YOUR GOAL:
Copy out everything from the line containing "Image resolution: width=1104, height=950." down to the line containing "閉じる (1044, 38)", both of those lines included, with no changes.

======== MATERIAL FOR THIS EXERCISE ========

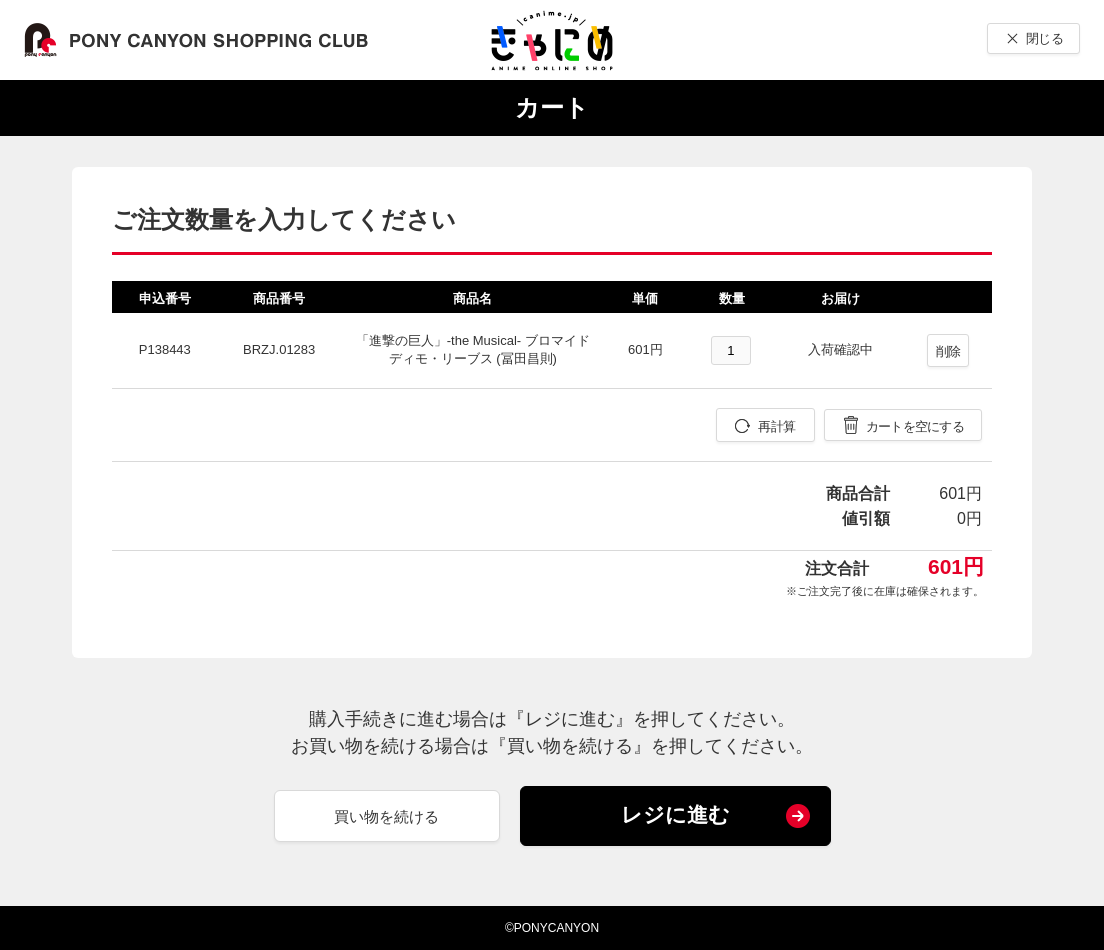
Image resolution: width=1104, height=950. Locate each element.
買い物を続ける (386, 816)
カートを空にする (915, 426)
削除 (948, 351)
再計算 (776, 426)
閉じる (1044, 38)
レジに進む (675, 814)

========
======== MATERIAL FOR THIS EXERCISE ========

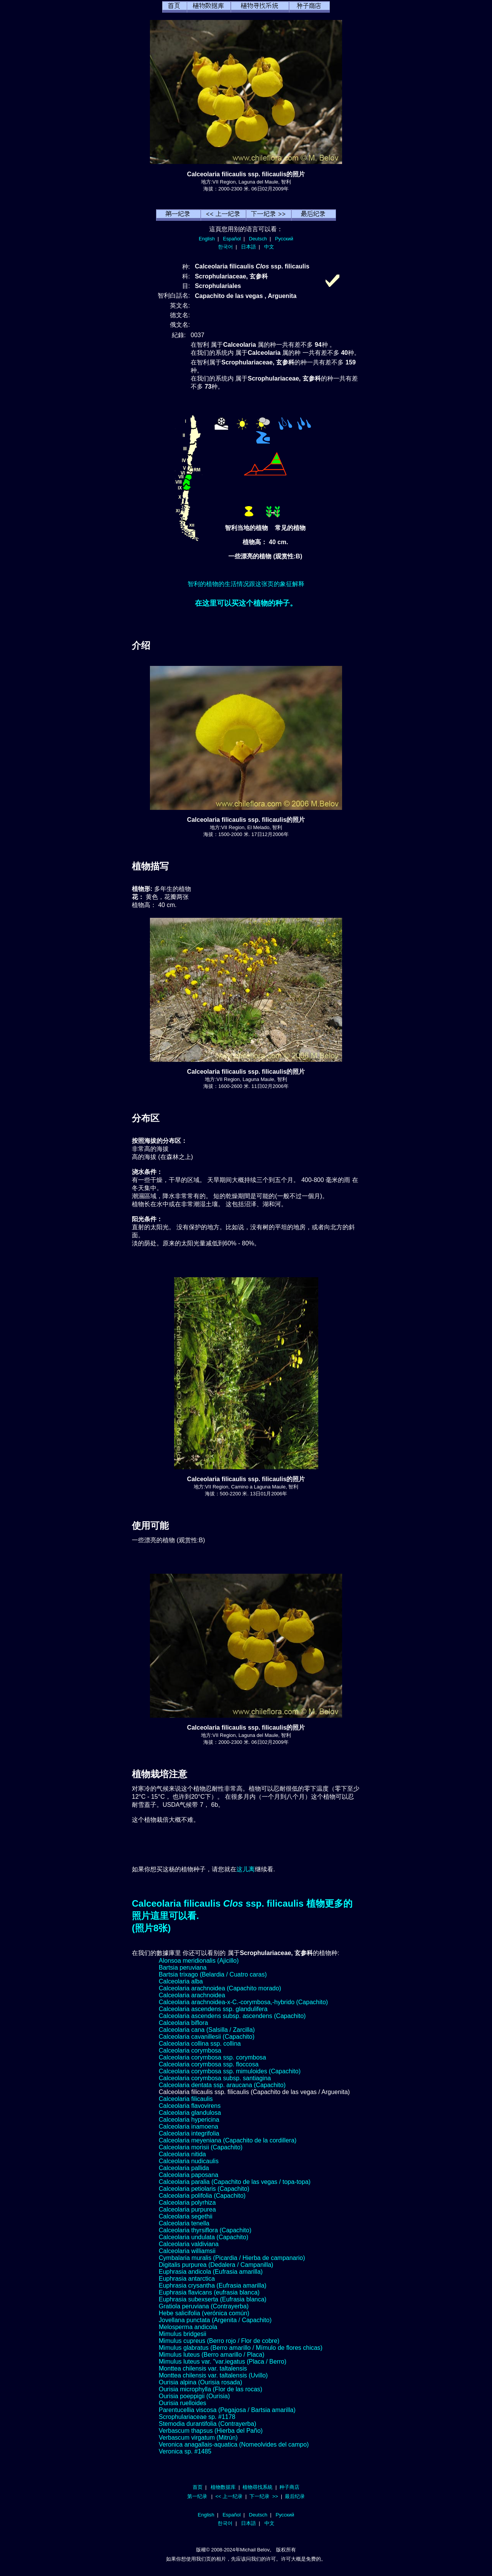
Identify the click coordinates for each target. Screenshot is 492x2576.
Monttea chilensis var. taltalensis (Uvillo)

========

SOLUTION FOR THIS TASK:
Image resolution: width=1104, height=950. Locate each element.
買い物を続ける (386, 816)
カートを空にする (915, 426)
削除 (948, 351)
再計算 (776, 426)
閉じる (1044, 38)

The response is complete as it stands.